LinkedIn (LNKD.N) also raised its full-year revenue forecast to a range of $915 million to $925 million from $880 million to $900 million.
LinkedIn connects professionals seeking jobs and companies looking for employees, setting it apart from other social media companies.
"LinkedIn has a distinct value advantage. They own an identity in the professional user," said Summer.
"They have different ways to monetize the user. That is a distinct advantage to how investors are receiving the stock."
LinkedIn was one of the first prominent U.S. social networking sites to execute an initial public offering that smashed expectations - shares are trading at more than double their IPO price of $45.
Conversely, Facebook Inc (FB.O) made its public debut - one of the most highly anticipated in technology and Internet circles in years - to dismal results.

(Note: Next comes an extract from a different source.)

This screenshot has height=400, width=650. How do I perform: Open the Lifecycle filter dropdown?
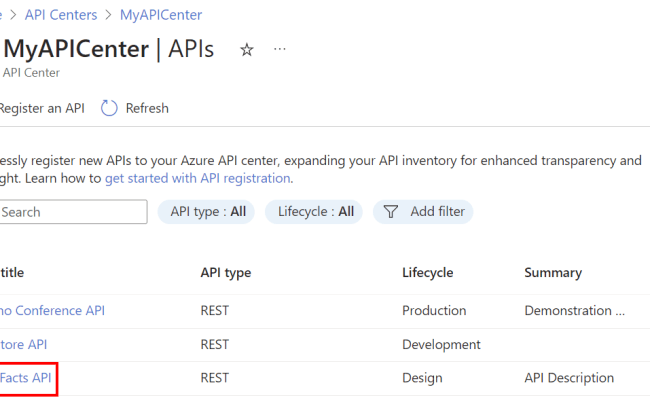pyautogui.click(x=315, y=212)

Facebook shares hit a low of $19.91 on Thursday, losing almost half of their value since the company's IPO at $38 in May.
LinkedIn and Facebook are often held up as illustrations of a new breed of Internet companies that have been quickly embraced by people for the ease of connecting to others.
But the similarities end there. Facebook largely depends on advertising revenue and there are concerns that it cannot maintain its blistering pace of growth. The company reported a 32 percent increase in revenue for the second quarter, compared with the more than 100 percent growth it delivered at the same time last year.
LinkedIn, though, is business-oriented and mines three different veins of revenue: subscriptions to its premium service, advertising and companies that use LinkedIn for hiring.
Revenue from its hiring solutions, which makes up more than half of total revenue, rose 107 percent to $121.6 million.
The Mountain View, California-based company did hit one hurdle in the quarter -- the theft of millions of its members' passwords in June.
On a call with analysts, LinkedIn Chief Executive Jeff Weiner pointed to the company's member growth to 175 million users from about 161 million in the first quarter as proof the security breach did not dent the LinkedIn's reputation.
The company did say it was taking steps to update its security and will have an additional $2 million to $3 million in expenses during the second half of the year.
LinkedIn posted net income of $2.8 million, compared with $4.5 million for the same period a year ago.